如今,他的年龄既长,艺业已成,并由老父亲手中接掌了声威震武林的九宫堡,但是,
他却没给她们快乐。
因而,他扪心自问,深觉愧对雪姊玲妹,尤其不如如何报答雪姊姊的深情厚谊于万一。
朱彩鸾望着素衣白裙的雪丹凤,仅呼了一声雪姊,便羞惭的低下了头,因为,她自觉在
雪丹凤的身上,夺走了一份爱情。
雪丹凤一手搅着汪燕玲,一手握住朱彩鸾的玉臂,含泪呼了声蝶妹妹。
海棠仙子看在眼内,立即慈祥而平静地道:“你们到此地来坐,我有话说。
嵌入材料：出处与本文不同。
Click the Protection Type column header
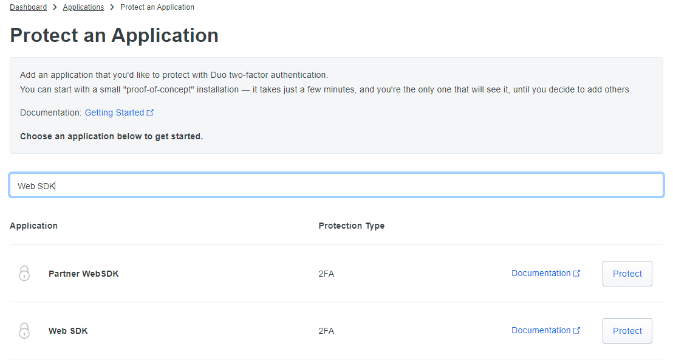The height and width of the screenshot is (360, 673). click(x=351, y=226)
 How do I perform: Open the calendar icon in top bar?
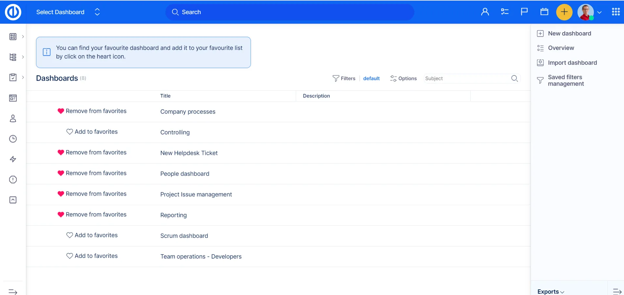click(x=544, y=12)
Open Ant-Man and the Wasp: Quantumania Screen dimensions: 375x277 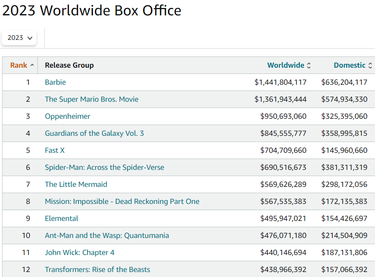pos(107,235)
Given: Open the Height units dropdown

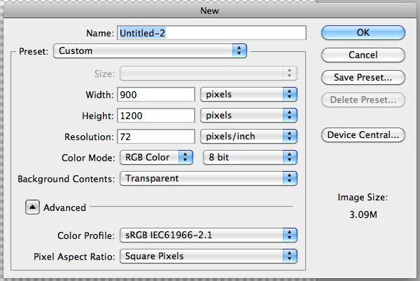Looking at the screenshot, I should point(249,116).
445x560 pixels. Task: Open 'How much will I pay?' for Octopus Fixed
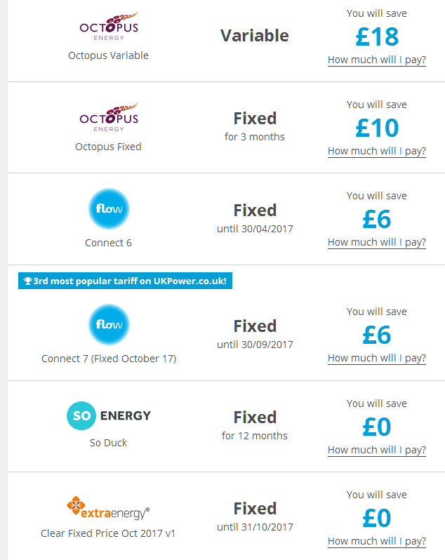pyautogui.click(x=376, y=151)
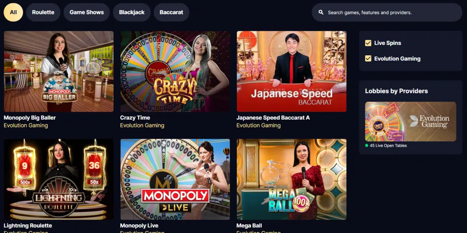Launch the Monopoly Live game thumbnail

point(175,179)
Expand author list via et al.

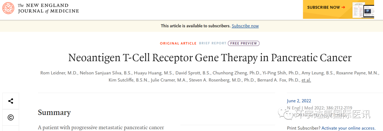point(306,80)
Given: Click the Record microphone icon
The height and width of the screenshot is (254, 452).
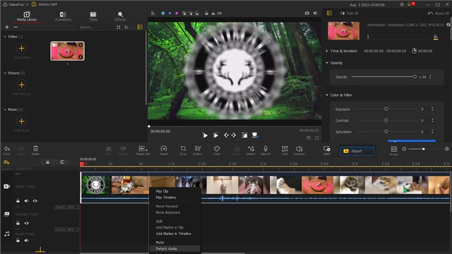Looking at the screenshot, I should pyautogui.click(x=266, y=149).
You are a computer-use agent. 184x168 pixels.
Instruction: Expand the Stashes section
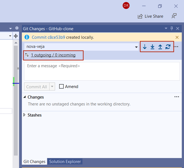click(25, 115)
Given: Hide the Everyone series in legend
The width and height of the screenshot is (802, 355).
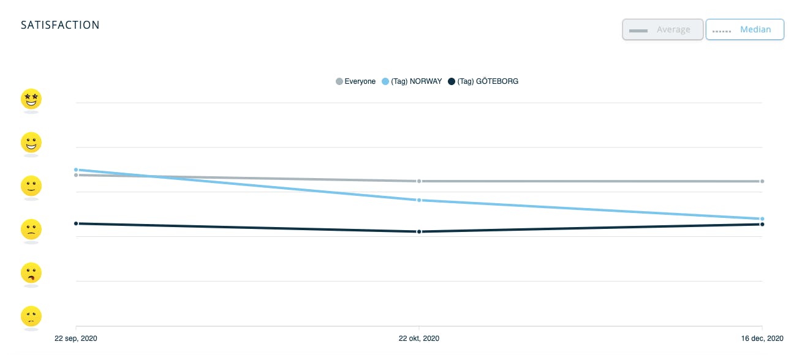Looking at the screenshot, I should pos(360,81).
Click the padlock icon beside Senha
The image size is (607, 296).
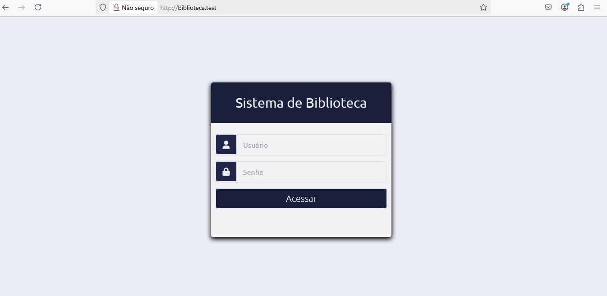pos(226,172)
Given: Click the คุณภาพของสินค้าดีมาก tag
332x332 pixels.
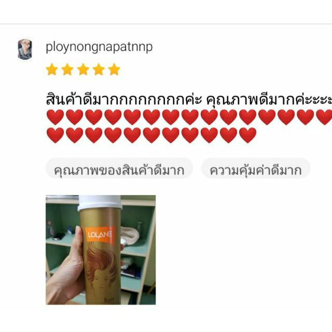Looking at the screenshot, I should click(119, 170).
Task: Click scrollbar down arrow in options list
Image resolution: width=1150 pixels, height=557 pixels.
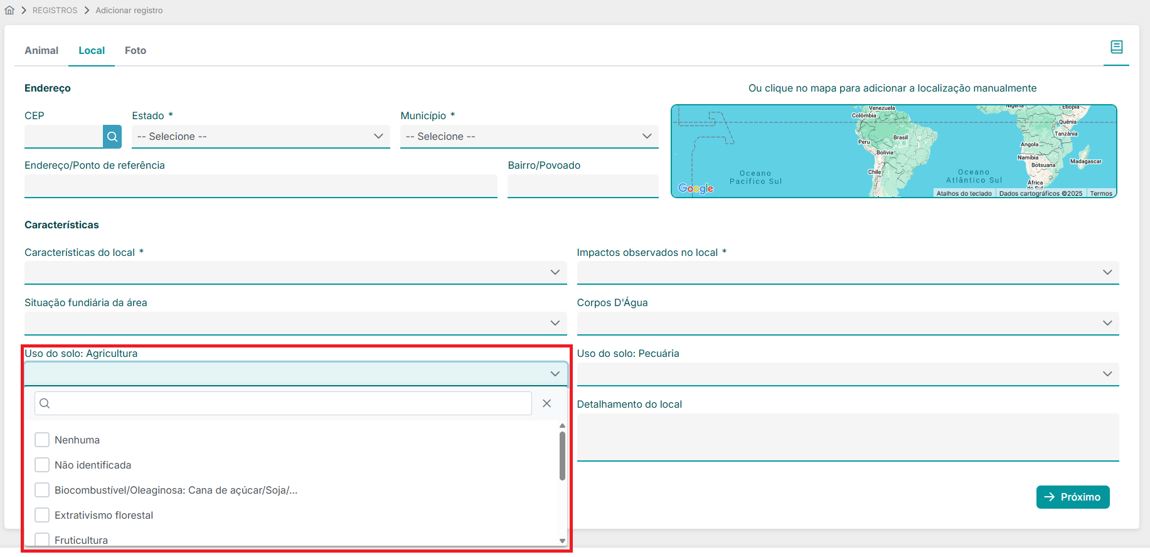Action: (562, 541)
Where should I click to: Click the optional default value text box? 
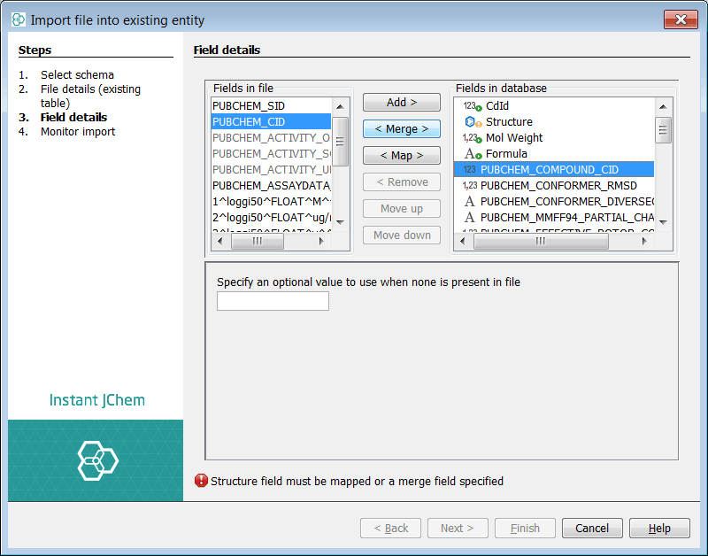tap(273, 302)
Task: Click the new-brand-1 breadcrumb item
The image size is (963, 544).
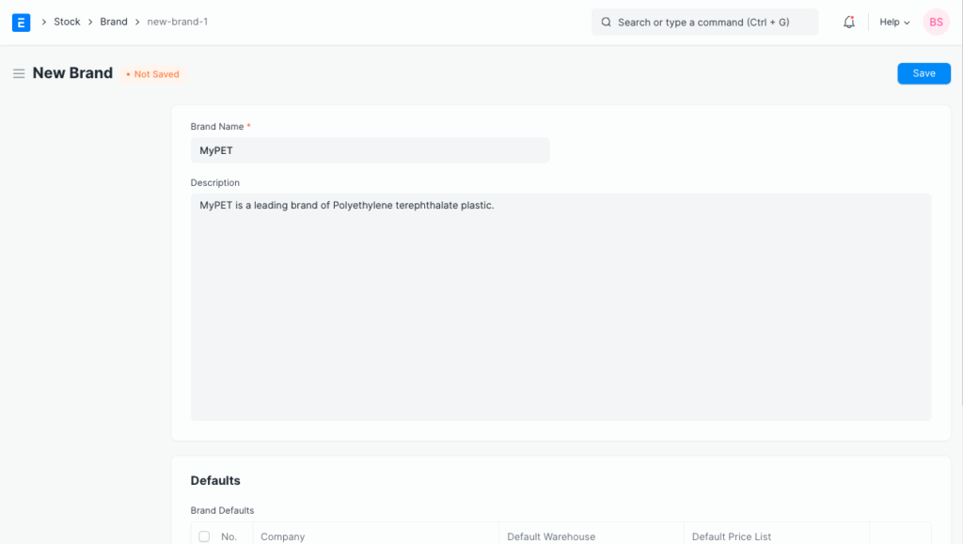Action: 178,22
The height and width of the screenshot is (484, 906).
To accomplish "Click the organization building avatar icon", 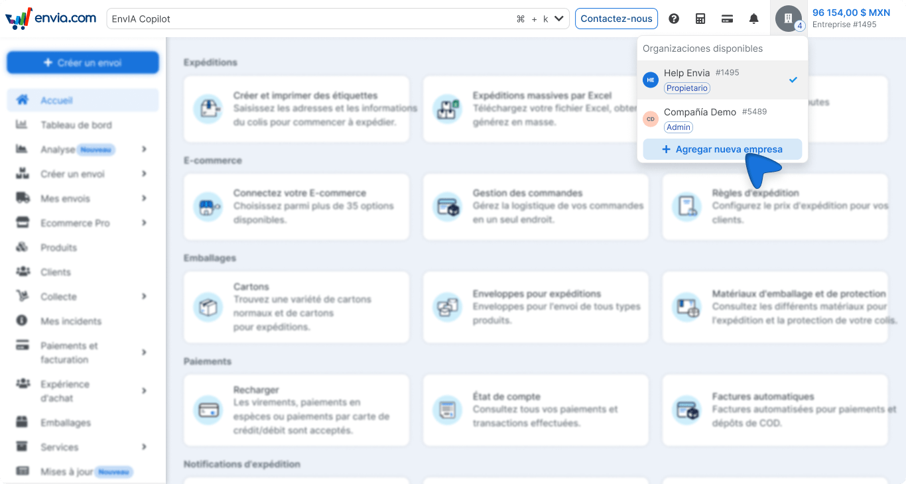I will click(788, 19).
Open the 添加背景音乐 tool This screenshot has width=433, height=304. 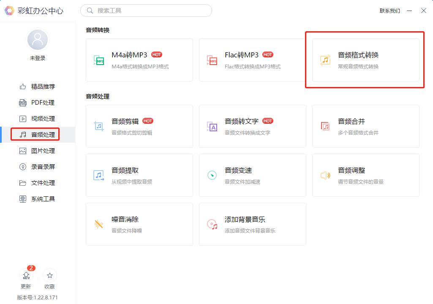point(252,224)
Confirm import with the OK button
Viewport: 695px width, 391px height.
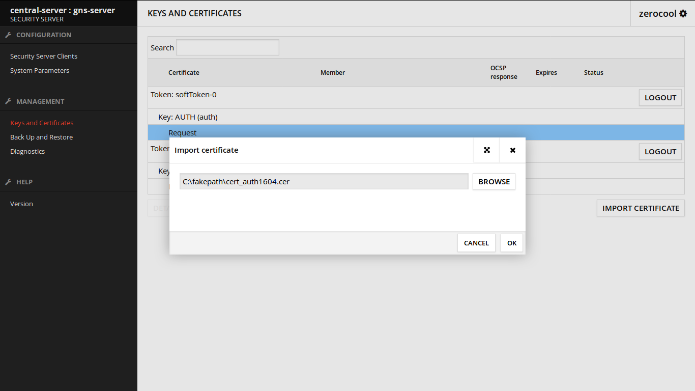[x=511, y=243]
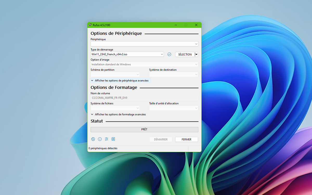
Task: Open the Système de destination dropdown
Action: pyautogui.click(x=174, y=75)
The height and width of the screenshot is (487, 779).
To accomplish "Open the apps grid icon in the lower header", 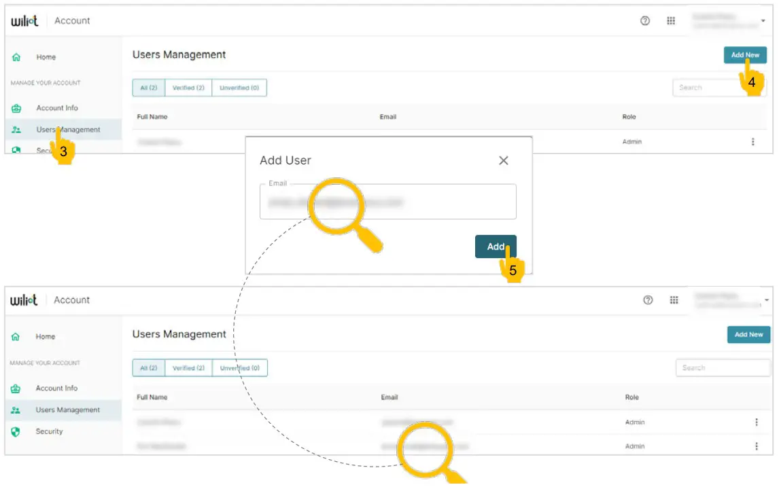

”汪燕玲举
袖拭泪,即和雪丹凤、朱彩鸾并肩向海棠仙子身而走去,江天涛则默默的跟在三女之后。
走至海棠仙子座前,四人同时躬身施礼,海棠仙子即命雪丹凤至室角石墩上取了四个蒲
团来,依序分坐两边。
汪燕玲和朱彩鸾在左,雪丹凤和江天涛在右,四人盘膝端坐,恭谨目注海棠仙子海棠仙
子肃容看了江天涛四人一眼,但却亲切地说:“据凤儿回梵净山对我说,涛儿在龙首大会上
连番施展旷世绝学,技冠群雄,震慑全场,天下英豪无不钦服,为师听了自是高兴。”说此
一顿,瞟目欣慰地看了一眼端坐垂苜的江天涛,接着,又望着汪燕玲和朱彩鸾正色道:“不
瞒你们说,涛儿的高绝武功,并非得自于我……”江天涛一听,顿时惊出一身冷汗。
汪燕玲和朱彩鸾也不由面色一变。
雪丹凤不知师父是怒是喜,因而有些惴惴不安。
又听海棠仙子继续道:“以涛儿目前的武功,远胜金狒盲尼,当然贫道也不是他的敌
手……”江天涛一听,俊面惨变,汗下如雨,仆身伏跪在地,连连叩头触地,惶恐流泪道:
“师父待涛儿恩深似海,高可齐天,一身兼任师教,抚育重责,十八年来不知耗损了师父多
少精力心血,方将涛儿教养成人,此恩此德,没齿难忘,涛儿斗胆也不敢另投新师,涛儿叩
别师父,几番凑巧,连获奇遇,唯涛儿一直苦于追捕毒娘子,无暇禀告师父,尚祈师天格外
开恩,宽恕涛儿不陈之罪。”哭声说罢,连连叩头。